「ここぞ」という場面で用いてセルフ・コントロール能力を高める
サウスダコタ大学のX・T・ワンは、65名の大学生のうち、32名を実験群に、33名を比較のためのコントロール群に割り振って、実験群のほうには砂糖が入っている「スプライト」を飲んでもらいました。
コントロール群には、人工甘味料が入っているので甘さは感じられるものの、血糖値はまったく上がらない「スプライト・ゼロ」を飲んでもらいました。
それから、どちらのグループにも、「明日120ドルもらうのと、1カ月後に450ドルもらうのでは、どちらがよいですか?」といった選択課題をやってもらいます。
たいていの人はセルフ・コントロール能力が低いので、こういう選択課題をやらせると、必ず早く報酬が得られるほうを選びます。
報酬を遅らせたほうがたくさんもらえるので、そちらのほうが確実におトクだとわかっていてさえ、遅らせるほうを選ばないのです。人は我慢できないのですね。
ところが、事前に糖分をとって血中のグルコース濃度をアップさせると、報酬を遅らせて「我慢する」という選択が増えることがわかりました。

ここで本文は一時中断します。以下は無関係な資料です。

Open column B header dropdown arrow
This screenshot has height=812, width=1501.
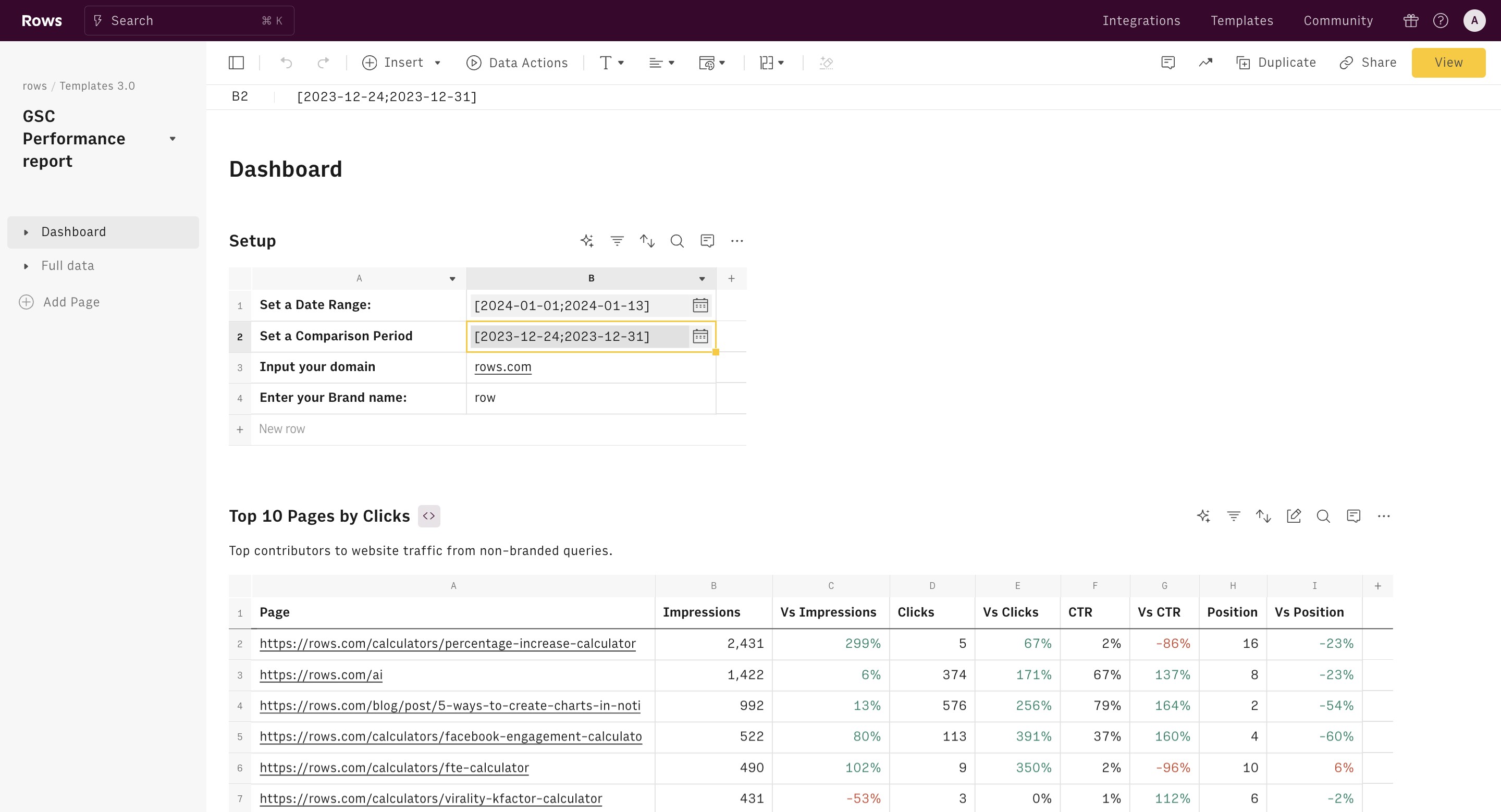702,278
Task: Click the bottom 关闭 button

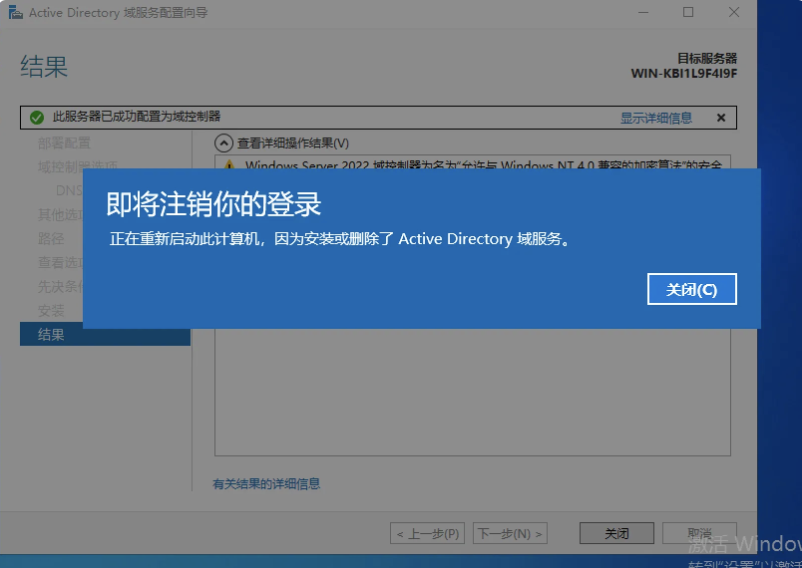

砂糖は私たちのセルフ・コントロール能力を高めてくれるのです。
もちろん、しょっちゅう甘いものを食べていたら太ってしまいますので、このテクニックは「ここぞ!」というときまでとっておいたほうがいいでしょうね。
やりたくもない仕事なのに、それでも本日中にどうにか片づけないといけないときなど、本当に切羽詰まったときには砂糖を摂取してください。
10分ほどで血中のグルコース濃度は高まりますので、やる気を引き出して一気に終わらせてしまうといいでしょう。
部屋の壁に「絶対に○○大学合格」は心理学的に効果あり
受験生は、「絶対に○○大学合格!」などと書いた紙を部屋の壁に貼りつけておくことがありますが、心理学的に言うと、これは悪くありません。
「合格」という文字を目にすると、自分でも知らないうちに勉強しようという意欲が生まれるからです。
たまたま目にした文字や映像などが、その後の行動に影響を与えることを心理学では「プライミング効果」と呼んでいます。
プライミングとは「点火剤」や「起爆剤」という意味です。
ドイツにあるポツダム大学のステファン・エンゲザーは、212名の大学生に、10×10マスにアルファベットの文字が並んでいる表を見せ、その中に隠された単語を見つけ出すという作業をしてもらいました。
まずは練習してもらうのですが、あるグループでは見つけ出す単語は「成功」「勝利」といった単語になるようにしました。
さりげなく、達成意欲をプライミングするような単語になっているわけです。
別のグループでは、見つけ出す単語は「植物」「ランプ」「緑」など、どうでもいいようなものにします。こちらはコントロールグループです。
これを何回かやってもらい、十分にプライミングができたところで、「さて、みなさん。今までは作業に慣れてもらうための練習でしたが、ここからが本番ですよ」と告げ、同じ10×10のマスで、名詞か動詞の単語を見つけ出してもらいました。
すると、練習で「成功」などの達成意欲にかかわる単語を見つけてプライミングを受けたグループでは、発見した名詞は12.4個、動詞は12.3個でした。
練習で達成意欲に関係ない単語を見つけたグループでは、名詞11.1個、動詞11.3個でしたので、プライミングを受けたグループのほうが成績は良くなったことになります。
何か行動をするときには、意欲を引き出すために「やる気」「根性」「元気」といった単語を頭の中に思い浮かべてみるのもいいですね。そうしてからのほうが、はるかに行動を起こしやすくなるでしょう。